Goal of the exercise:
When you restate the data, keep every word as it is and drop the images.

Provided data:
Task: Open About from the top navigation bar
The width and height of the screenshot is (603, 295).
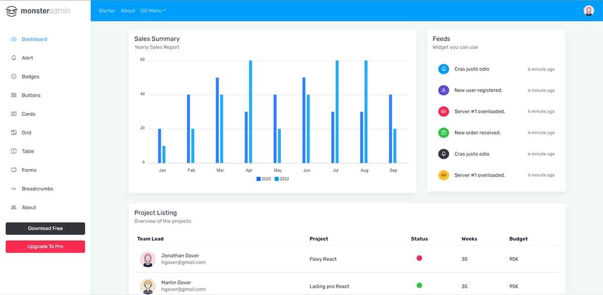Action: 128,10
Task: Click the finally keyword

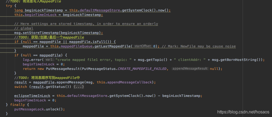Action: point(18,105)
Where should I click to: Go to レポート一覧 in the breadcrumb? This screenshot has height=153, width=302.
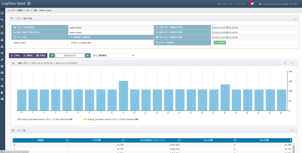(31, 11)
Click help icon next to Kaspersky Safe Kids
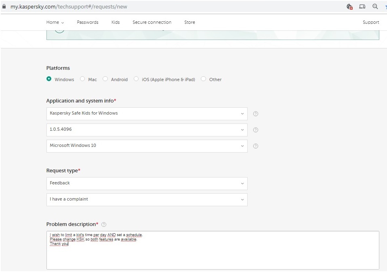387x272 pixels. [x=255, y=114]

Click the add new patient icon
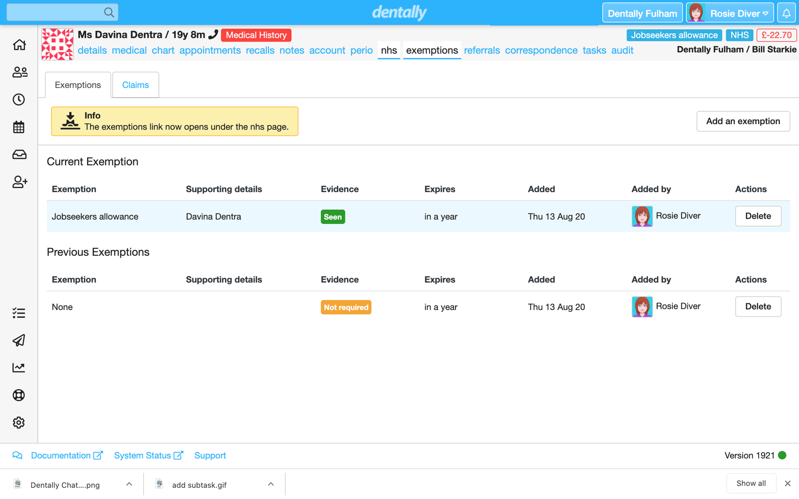point(19,182)
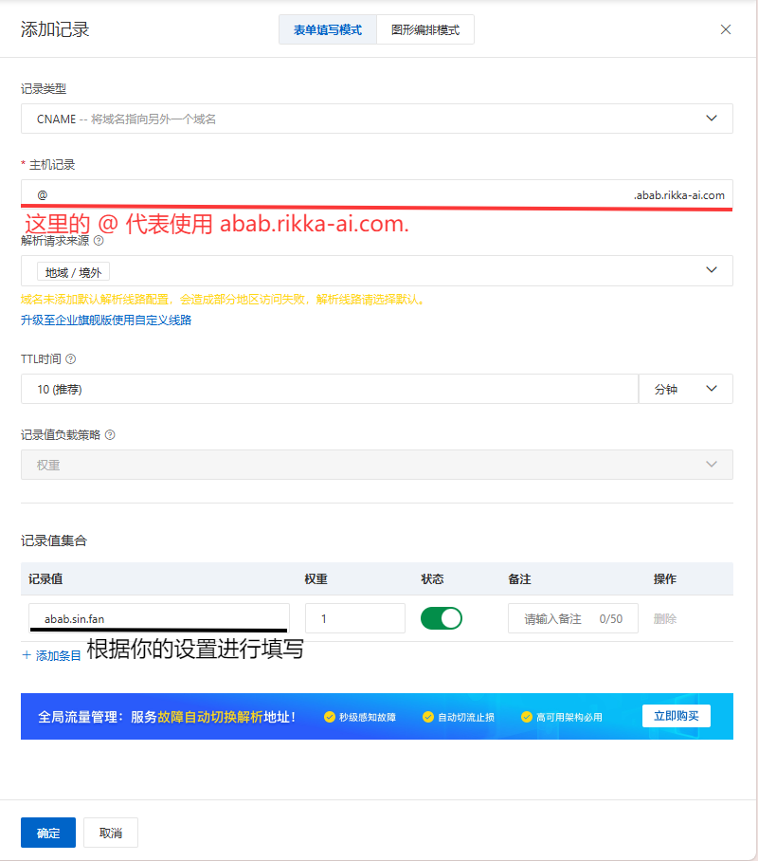Click the 立即购买 purchase button
Image resolution: width=758 pixels, height=861 pixels.
(x=677, y=716)
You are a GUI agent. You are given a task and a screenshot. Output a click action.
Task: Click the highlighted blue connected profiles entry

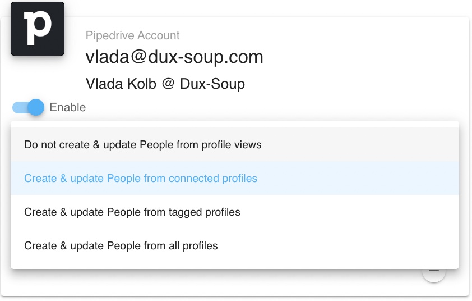click(235, 178)
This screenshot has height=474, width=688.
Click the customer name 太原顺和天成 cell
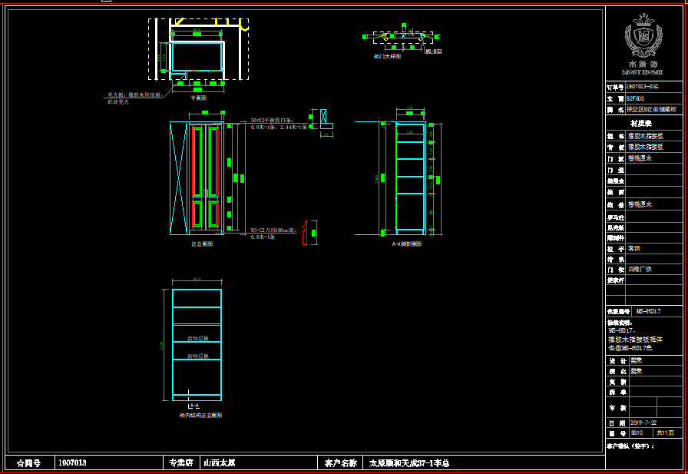409,463
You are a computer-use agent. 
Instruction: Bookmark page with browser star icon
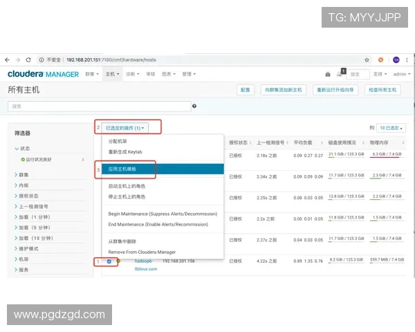(367, 59)
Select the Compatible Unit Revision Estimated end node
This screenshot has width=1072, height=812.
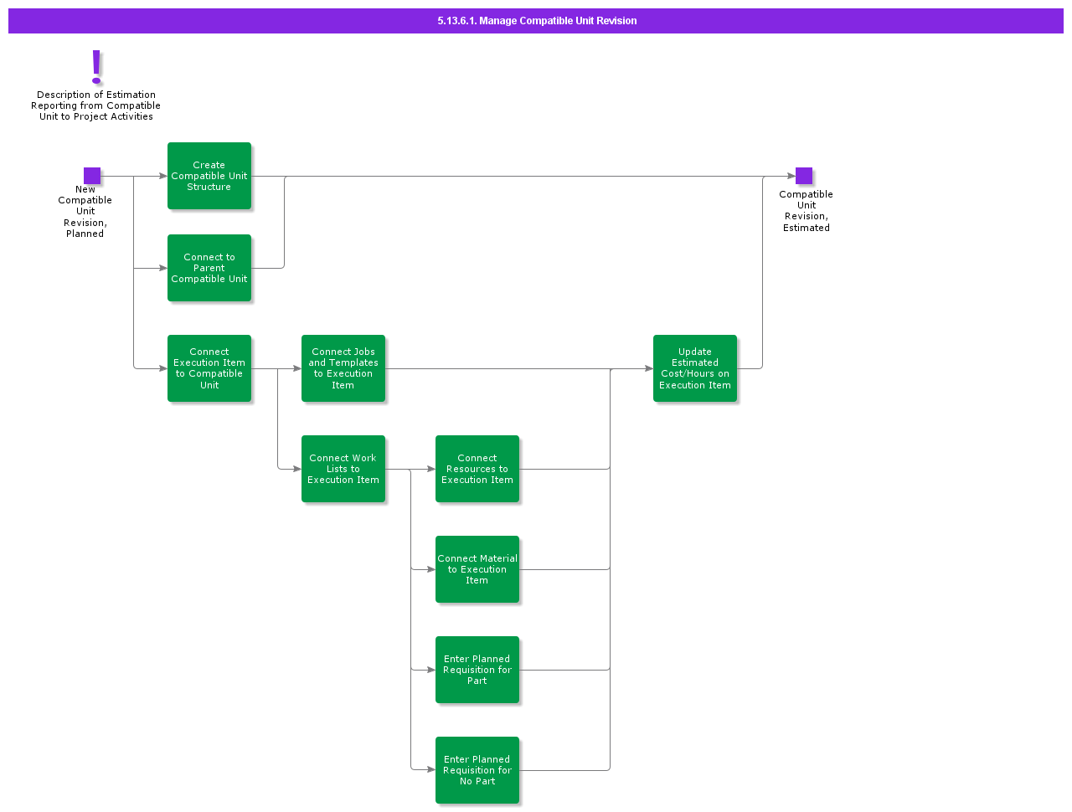tap(804, 176)
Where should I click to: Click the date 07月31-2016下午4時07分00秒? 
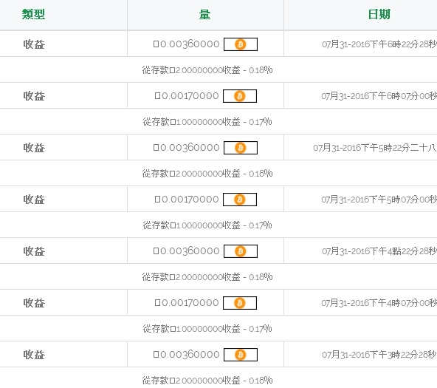coord(379,303)
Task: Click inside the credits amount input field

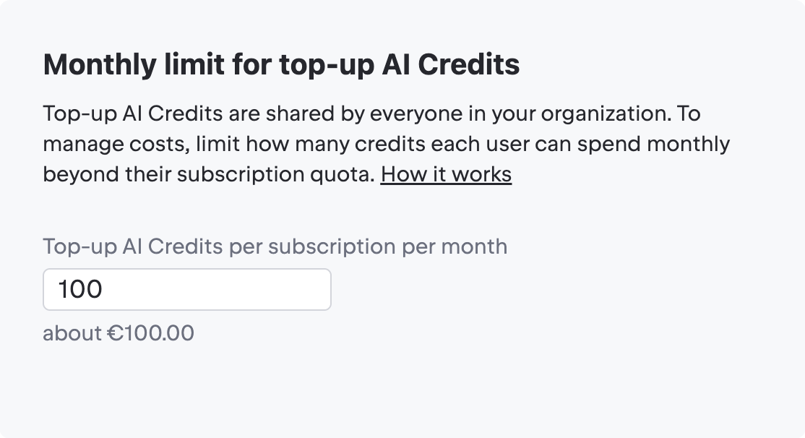Action: pos(186,288)
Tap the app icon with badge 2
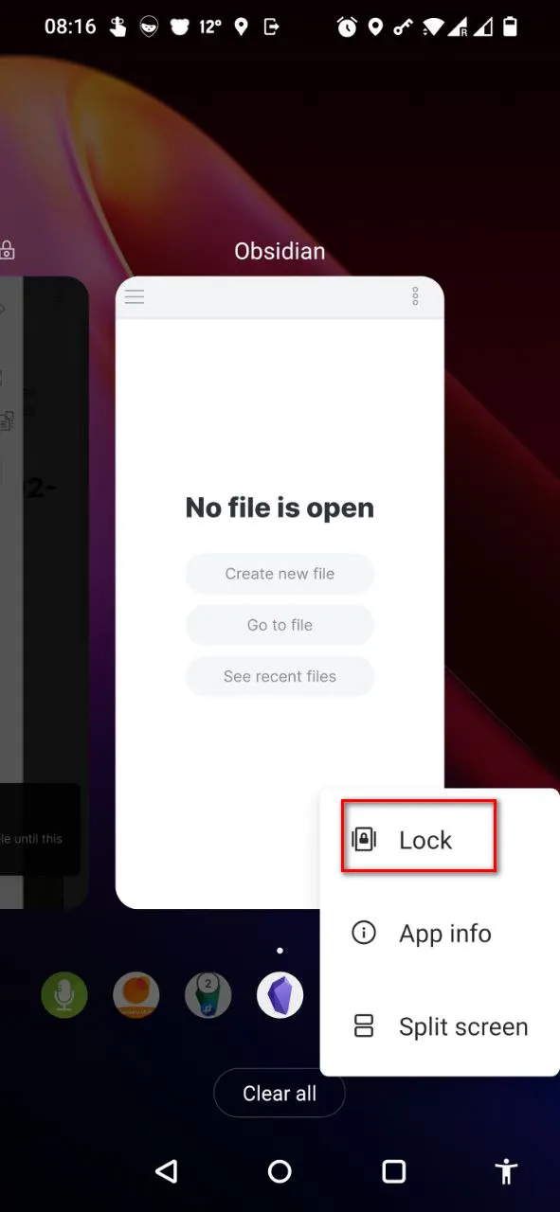Screen dimensions: 560x1212 coord(208,995)
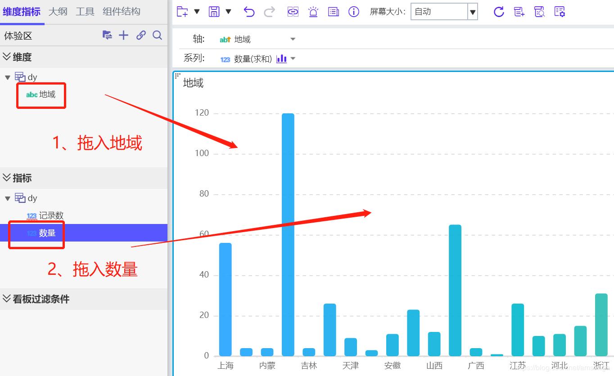Click the alarm bell (预警) toolbar icon
This screenshot has height=376, width=614.
(x=313, y=12)
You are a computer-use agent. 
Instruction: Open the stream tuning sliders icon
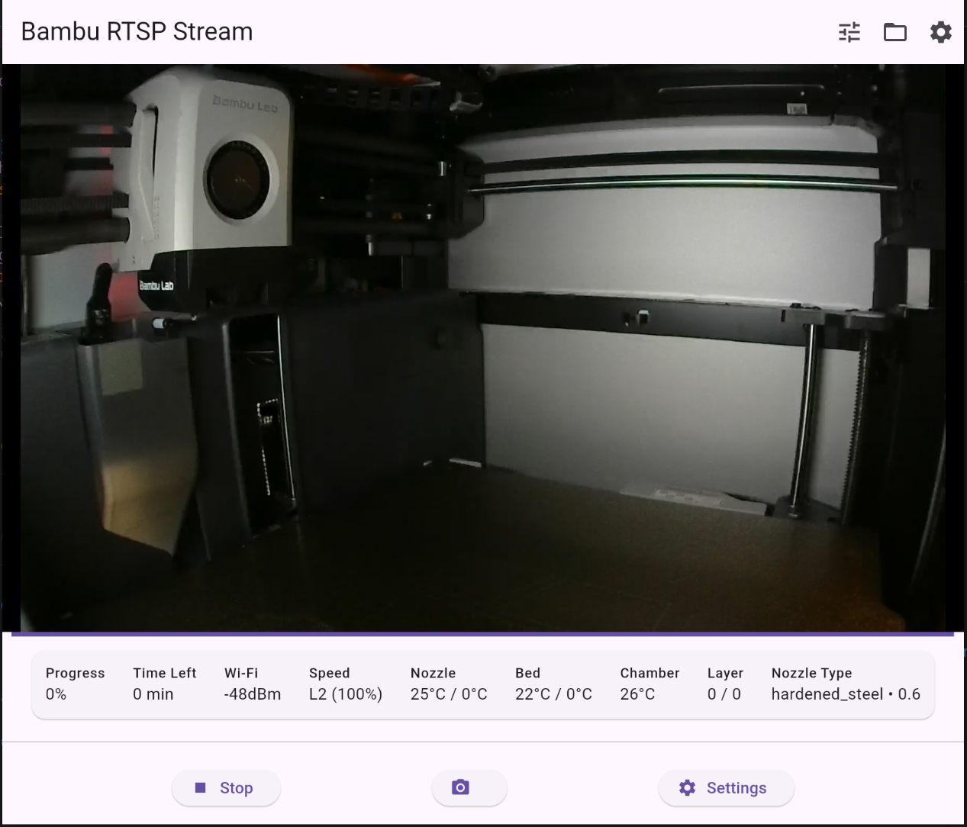pyautogui.click(x=849, y=32)
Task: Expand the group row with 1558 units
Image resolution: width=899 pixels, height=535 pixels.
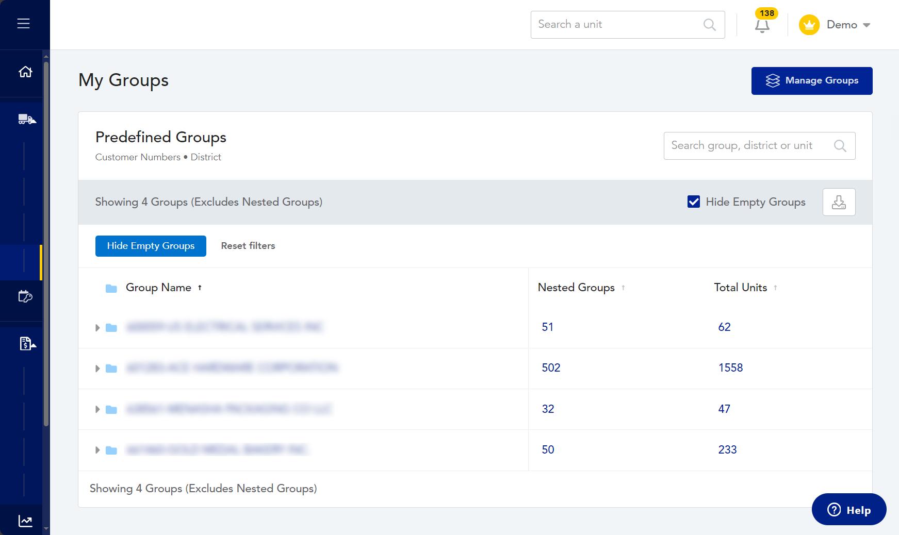Action: tap(97, 369)
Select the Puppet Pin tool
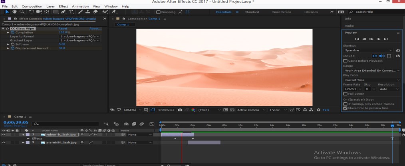Screen dimensions: 405x166 (114, 12)
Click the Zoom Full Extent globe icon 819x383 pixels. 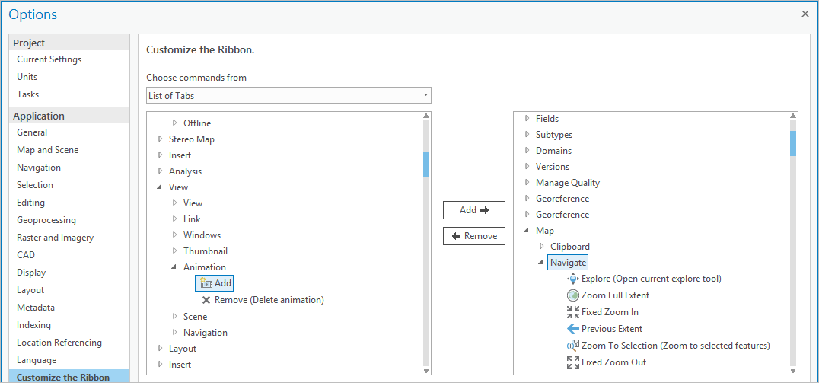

Response to this exercise:
Task: Open About from the top navigation bar
The width and height of the screenshot is (603, 295).
Action: 128,10
Task: Click the finally keyword

Action: point(18,105)
Where should I click to: Go to レポート一覧 in the breadcrumb? This screenshot has height=153, width=302.
(31, 11)
Click help icon next to Kaspersky Safe Kids
387x272 pixels. [x=255, y=114]

Click the add new patient icon
point(19,182)
Click the 立即购买 purchase button
Image resolution: width=758 pixels, height=861 pixels.
(x=677, y=716)
You are a GUI agent. You are given a task and a screenshot. Output a click action.
Task: Click the highlighted blue connected profiles entry

click(235, 178)
This screenshot has height=474, width=688.
Click the customer name 太原顺和天成 cell
409,463
You are a computer-use agent. 
Instruction: Bookmark page with browser star icon
(367, 59)
Select the Compatible Unit Revision Estimated end node
This screenshot has width=1072, height=812.
tap(804, 176)
Where should I click to: Click the date 07月31-2016下午4時07分00秒? 
coord(379,303)
Task: Click inside the credits amount input field

Action: pos(186,288)
Tap the app icon with badge 2
Screen dimensions: 560x1212 coord(208,995)
Click the alarm bell (预警) toolbar icon
This screenshot has height=376, width=614.
(x=313, y=12)
You are a computer-use agent. 
Instruction: Open the stream tuning sliders icon
pyautogui.click(x=849, y=32)
Task: Expand the group row with 1558 units
Image resolution: width=899 pixels, height=535 pixels.
Action: tap(97, 369)
Select the Puppet Pin tool
Screen dimensions: 405x166 (114, 12)
Click the Zoom Full Extent globe icon 819x383 pixels. 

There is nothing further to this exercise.